Eu, na verdade, acabei associando um pouco com o filme Expresso do Amanhã (Snowpiercer) do Bong Joon-ho, o mesmo diretor de Parasita. É um filme que também fala sobre essa questão da desigualdade, das classes sociais, de uma revolução para tentar criar uma sociedade melhor, assim como faz o Poço. Ao mesmo tempo, quando chega no final, os revolucionários acabam descobrindo que existe algo ali colocado pela administração para impedir que essa revolução continue. E eu presumo que, se a garota está ali no andar 333, a administração sabe que ela está ali e provavelmente ela está ali justamente para impedir que qualquer tentativa de revolução passe daquele ponto. Porque se alguém tentar levar comida para todos os andares, quando esse alguém chegar nesse último andar, mesmo que reste uma panna cotta, essa panna cotta será dada para a criança. Essa é a esperança da mensagem. Na hora que a criança é mandada para cima, quando o Dom Quixote e o Sancho Pança percebem que eles deveriam enviar a garota plataforma acima, eles percebem que a criança é a mensagem. Então, eu presumo que essa é a esperança.

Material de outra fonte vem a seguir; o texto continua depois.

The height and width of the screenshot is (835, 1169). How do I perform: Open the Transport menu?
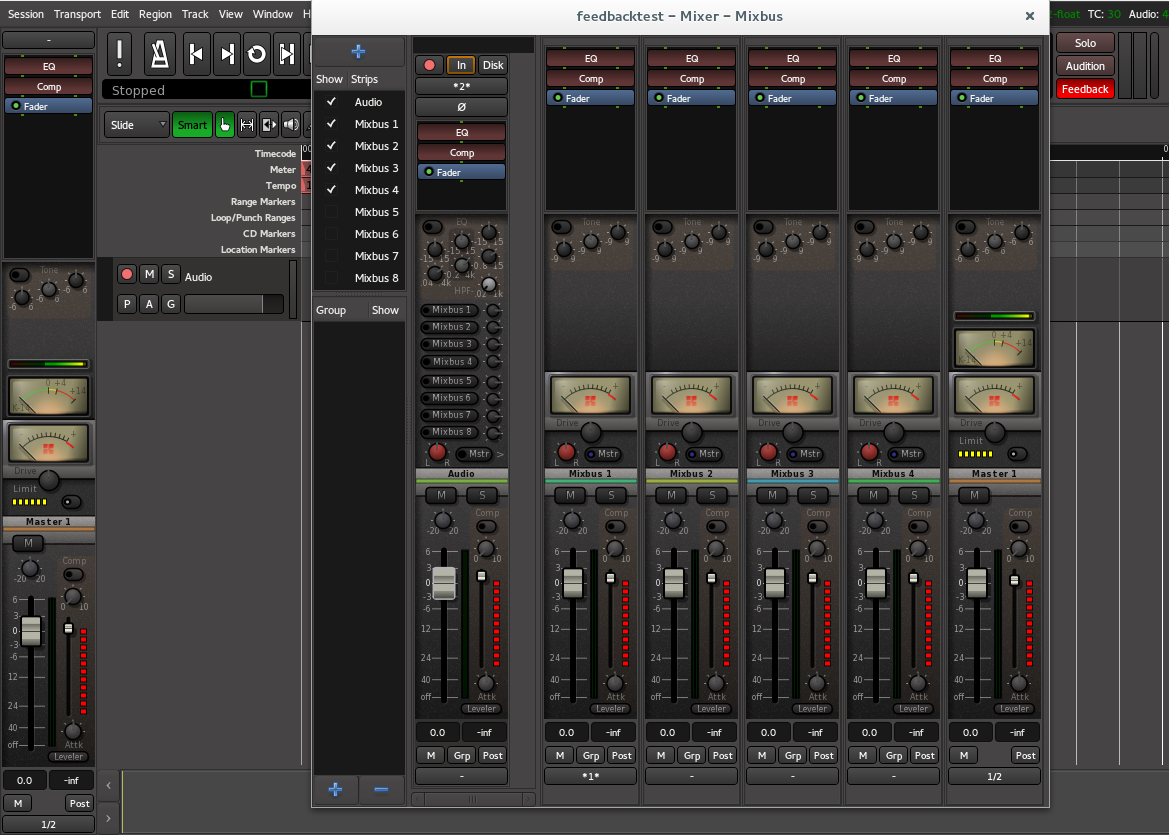(x=77, y=14)
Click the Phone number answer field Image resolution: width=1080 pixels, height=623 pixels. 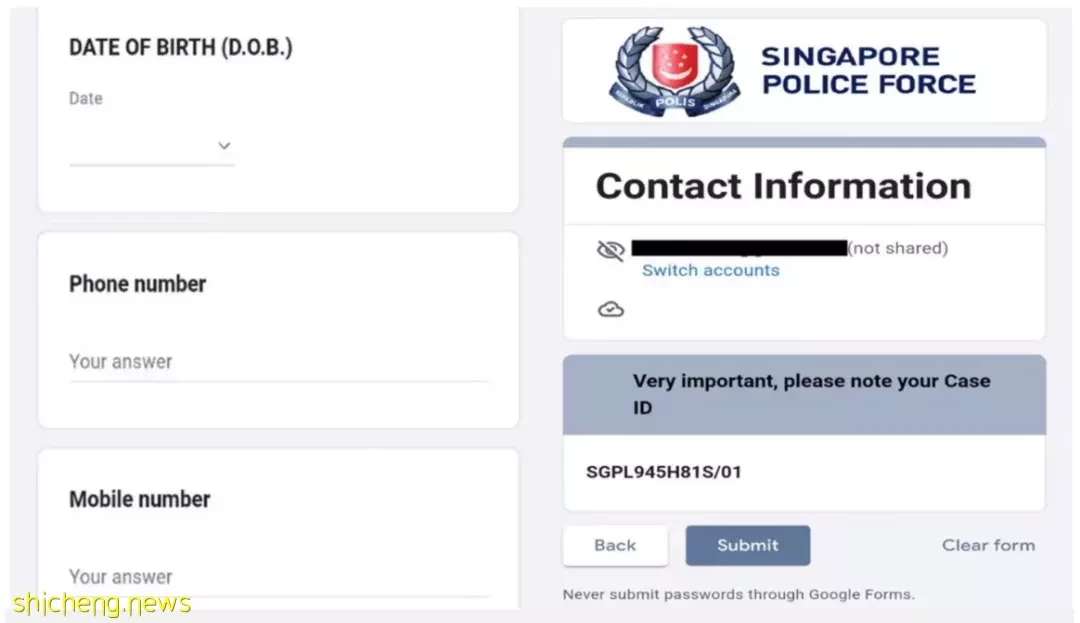pyautogui.click(x=278, y=362)
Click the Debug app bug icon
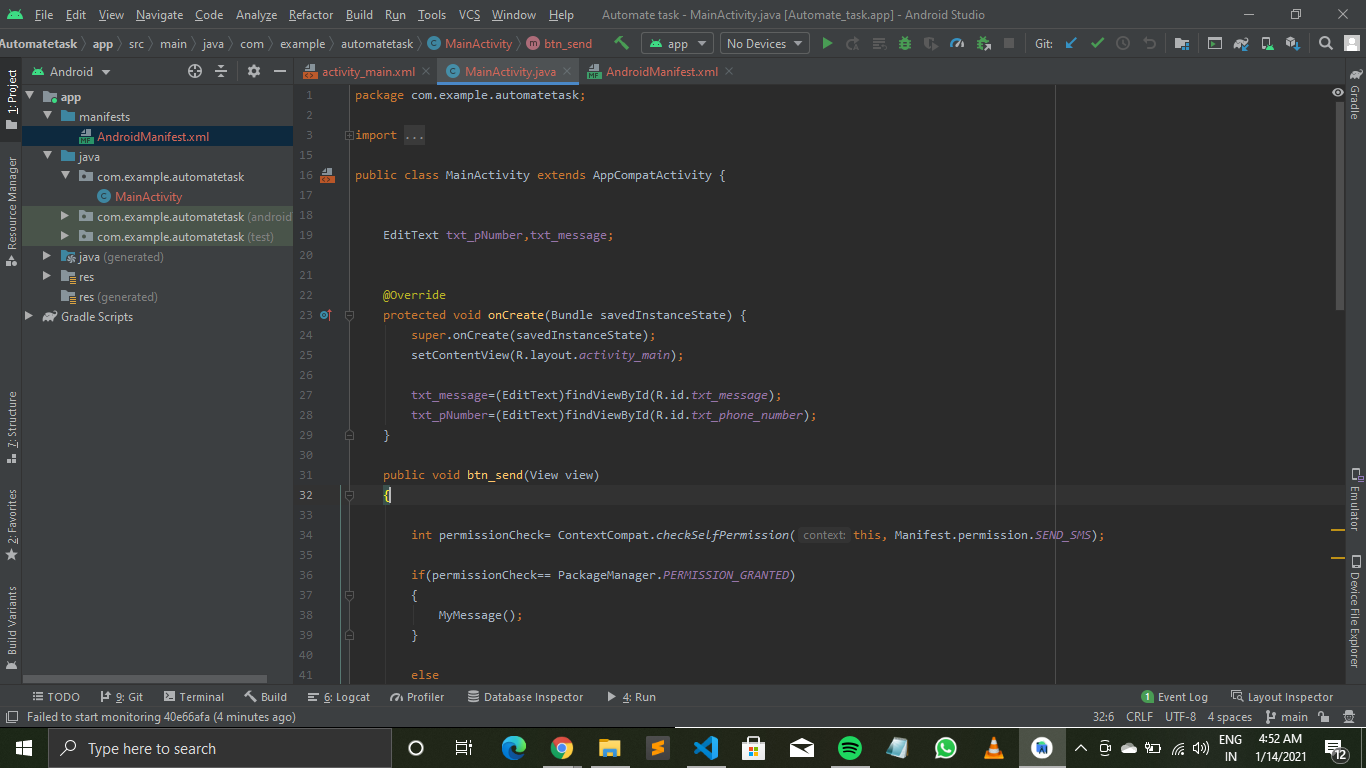This screenshot has width=1366, height=768. 905,44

Ok, não dá para imaginar que uma criança sozinha tenha realmente mudado as condições ali daquele lugar. Mas o maneiro do filme é justamente porque ele propõe esse questionamento. Como se dizia muito antigamente, as crianças são o futuro de uma nação. Então, provavelmente, a mensagem é essa. As crianças são o futuro da sociedade. E provavelmente, esse futuro viria da educação. Ou pelo menos, é assim que eu vejo que o final tenta passar a mensagem para nós. É uma mensagem muito poderosa. É um filme que tem uma mensagem muito forte. É ainda mais interessante porque é um filme em que o diretor e os roteiristas trazem o problema da desigualdade, mas, ao mesmo tempo, tentam trazer uma solução. No caso, a solução seria a conscientização das pessoas, mesmo que para isso seja necessária a força ou uma revolução. E o filme é muito bem-sucedido em sua proposta. O Poço está na Netflix e eu recomendo fortemente.